Alan Rich, America’s most outspoken classical music critic, died in his sleep Friday in his home in West Los Angeles at the age of 85. For his entire career, he was as full-out in his enthusiasms and advocacies as he was unsparing and sharp in his assessments, always making a deep impression. He was, in short, a leading commentator on the classical music scene, one who would not just engage but stir his reader. He wrote the Alan Rich entry in the Baker’s Dictionary of Music and Musicians, describing himself as having “an uncommonly bellicose disposition tempered by prejudice toward favorites.”
This strength of personality and forthright manner explains the variety of his employment, his becoming the most traveled professionally of critics. His career encompassed posts at the Boston Herald, the New York Times, the New York World-Journal-Tribune, the New York Herald Tribune where he worked alongside Virgil Thomson, Variety, Newsweek, New York magazine, and, for the past 20 years, in Los Angeles for the Los Angeles Herald Examiner, L.A. Weekly, Bloomberg News, New West, LA CityBeat, and California. His books included Play by Play, a guide to classical compositions with accompanying CDs, and So I’ve Heard: Notes of a Migratory Music Critic, which was published in 2006. Additionally, this most fluent and driven of music critics contributed articles to San Francisco Classical Voice, among other publications. In spite of declining health during the past year, he was posting commentary on the Internet, his own blog, “So I’ve Heard”, which includes complete archives of excerpts of his writings for each year from 1983 to 2010 (through February).
All that didn’t include nonwriting jobs along the way; for example, his stint as music director of Berkeley’s KPFA in the 1950s while pursuing a master’s degree in musicology at UC Berkeley. At UC he came under the influence of one whom he credited as being his most important influence, the musicologist Joseph Kerman. My association with Alan of more than 55 years stemmed from that period. He had earlier earned his bachelor’s degree at Harvard, starting there in premedical studies before switching to music. In those days and through the succeeding decades of LPs, and then CDs, he was one of the master record-reviewers, influential because he didn’t just gush or pan, but gave reasons, convincingly.
Through it all, his manner, his style, and, above all, his passion about music that both drove and informed his writings were a constant, so that an Alan Rich review from early on, say from the Herald Tribune, would be consistent with and unmistakably the same voice as a piece 50 years later. Most any of his reviews or articles would catch the essence of a piece or performance, distilling the experience and getting right to the point that defined it as an inspiration, and inspiring. Even his dislikes for some composers, as strongly pronounced as his love for his favorites, were provocative.
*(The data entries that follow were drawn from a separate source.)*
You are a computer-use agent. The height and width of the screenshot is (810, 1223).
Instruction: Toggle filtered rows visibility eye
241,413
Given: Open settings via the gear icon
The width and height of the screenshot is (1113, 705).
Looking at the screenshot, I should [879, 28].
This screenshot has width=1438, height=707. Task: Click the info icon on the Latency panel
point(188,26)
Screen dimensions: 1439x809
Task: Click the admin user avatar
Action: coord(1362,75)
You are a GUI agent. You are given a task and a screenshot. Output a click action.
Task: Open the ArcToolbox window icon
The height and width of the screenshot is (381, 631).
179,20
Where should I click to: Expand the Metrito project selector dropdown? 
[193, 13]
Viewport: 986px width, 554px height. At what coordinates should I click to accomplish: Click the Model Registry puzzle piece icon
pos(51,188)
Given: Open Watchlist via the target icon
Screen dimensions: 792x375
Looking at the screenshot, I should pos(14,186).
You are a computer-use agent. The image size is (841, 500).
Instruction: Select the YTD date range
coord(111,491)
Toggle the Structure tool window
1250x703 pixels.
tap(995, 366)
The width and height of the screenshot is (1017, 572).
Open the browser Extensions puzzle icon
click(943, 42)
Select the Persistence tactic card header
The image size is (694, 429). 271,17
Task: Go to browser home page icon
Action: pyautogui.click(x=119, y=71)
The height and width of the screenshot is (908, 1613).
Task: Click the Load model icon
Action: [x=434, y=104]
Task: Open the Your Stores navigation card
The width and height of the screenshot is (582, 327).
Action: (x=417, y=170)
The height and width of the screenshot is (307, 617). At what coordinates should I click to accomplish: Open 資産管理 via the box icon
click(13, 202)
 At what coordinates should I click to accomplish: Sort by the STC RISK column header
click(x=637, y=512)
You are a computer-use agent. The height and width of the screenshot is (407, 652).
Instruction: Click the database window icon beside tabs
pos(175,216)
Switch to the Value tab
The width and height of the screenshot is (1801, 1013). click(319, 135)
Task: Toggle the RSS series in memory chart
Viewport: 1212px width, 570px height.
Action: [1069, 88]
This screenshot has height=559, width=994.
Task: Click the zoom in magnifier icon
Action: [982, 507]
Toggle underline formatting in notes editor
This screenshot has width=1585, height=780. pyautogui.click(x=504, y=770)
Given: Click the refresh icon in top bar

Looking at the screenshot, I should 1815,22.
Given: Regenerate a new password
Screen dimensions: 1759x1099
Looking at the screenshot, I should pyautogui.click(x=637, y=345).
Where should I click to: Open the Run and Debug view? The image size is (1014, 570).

Alan’s antipathy to Brahms (which became legendary) was puzzling in view of his admiration for later composers who were deeply influenced by him. But Alan could be seduced, even by Brahms, as he revealed in a review, “AIMEZ-VOUS BRAHMS? MOI NON, MAIS. ... I am not in the habit of linking the lumpy clods that are the music of Johannes Brahms to words like ‘exquisite,’ but hear me out this once,” and then going on to admit that something can happen and “then there is Papa Brahms, his warm hand raised against the chill that has beset your spinal column that day, and suddenly life isn’t merely okay ... it has become, well, exquisite.”
Occasionally, he stretched beyond the role of “unpredictable gadfly” (New Grove Dictionary of American Music), becoming a loose cannon when he would dismiss or denounce another critic in print, a journalistic no-no and bad manners for no good effect. It was the gratuitous part of his wholly free speech.
His work in Los Angeles, where he spent the second half of his career, was probably his most influential because of his unremitting advocacy for new music. “The future of music in Los Angeles depends to a large extent on our support of forward motion,” he remarked in an interview for FineArts LA. He credited the other two critics in the region, along with himself, “for the fact that [Los Angeles] is the liveliest music center in the country, both in terms of a very progressive attitude toward performances and toward new music.” No critic comes to mind who took the role of advocate as forcefully and enthusiastically as Alan Rich; indeed, most critics shy away from that important function.
He spoke up eloquently, persuasively, for the music he most loved, especially new music. Alan was a big supporter of a major new-music patron, Betty Freeman, the source of more than 400 commissions and grants to contemporary composers, and even helped her produce musicales in her Beverly Hills home. He championed Esa-Pekka Salonen at the Los Angeles Philharmonic, writing: “By 1997 Esa-Pekka Salonen had made the Los Angeles Philharmonic relevant, to its city and to the possibility of a future for classical music in a community. Critics from beyond the mountains were dropping by, and they were writing about glowing musical activity in Los Angeles as a ‘continental shift.’”
As for myself, I never read an Alan Rich review or article that did not leave me with a fresh sense of that musical experience. That was his enduring legacy, imparting to his readers a real sense of his deep love of music. He, an original, and what he did were very real.